What does this program basically do? Subtraction of pointers?

Question

int main(int argc, char* argv[])
{
   int i,s;
   s=0;
   char*p;
   for(i=1; i<argc;i++)
   {
      for (p=argv[i];*p;p++);
      s+=(p-argv[i]);
   }
 printf("%d\n",s);
 return 0;
}

I'm having a hard time understanding what does this code does.

As far I see it, it ignores the program's name and for every other string which was printed in the command line it sets p to be the current string.

1. The condition *p says "travel on p as long as it's not NULL, i.e until you have reached the end of the string?
2. In each iteration s sums the subtraction of the current p, the rest of the word, with the name of argv[i], what is the result of this subtraction? Is this the subtraction of the two ascii values?
3. What does this program basically do?

Answer 1

The key to answering this question is to understand the meaning of this expression:

p-argv[i]

This is a pointer subtraction expression, which is defined as the distance in sizes of elements pointed to by the pointer between the first and the second pointer.
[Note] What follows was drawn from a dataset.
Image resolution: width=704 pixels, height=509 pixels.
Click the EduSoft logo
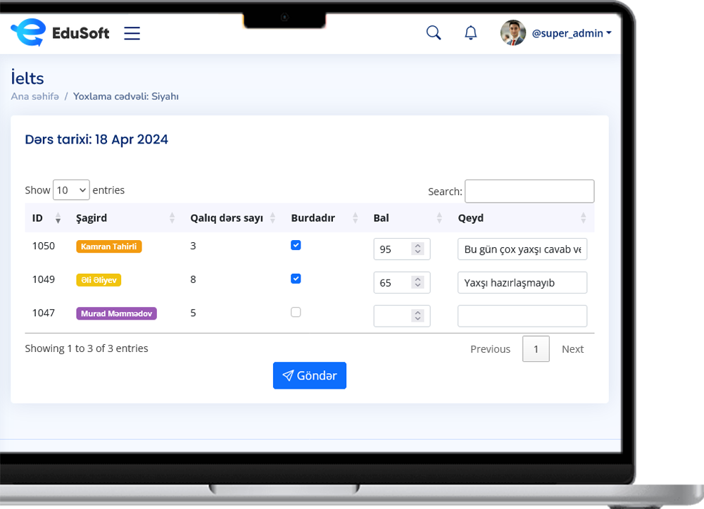60,32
This works when both pointers are pointing to a memory region that has been allocated as a contiguous block (which is true about all C strings in general and the elements of argv[] in particular).

The pointer p is first advanced to the end of the string (note the semicolon ; at the end of the loop, which means that the loop body is empty), and then argv[i] is subtracted. The result is the length of the corresponding argument.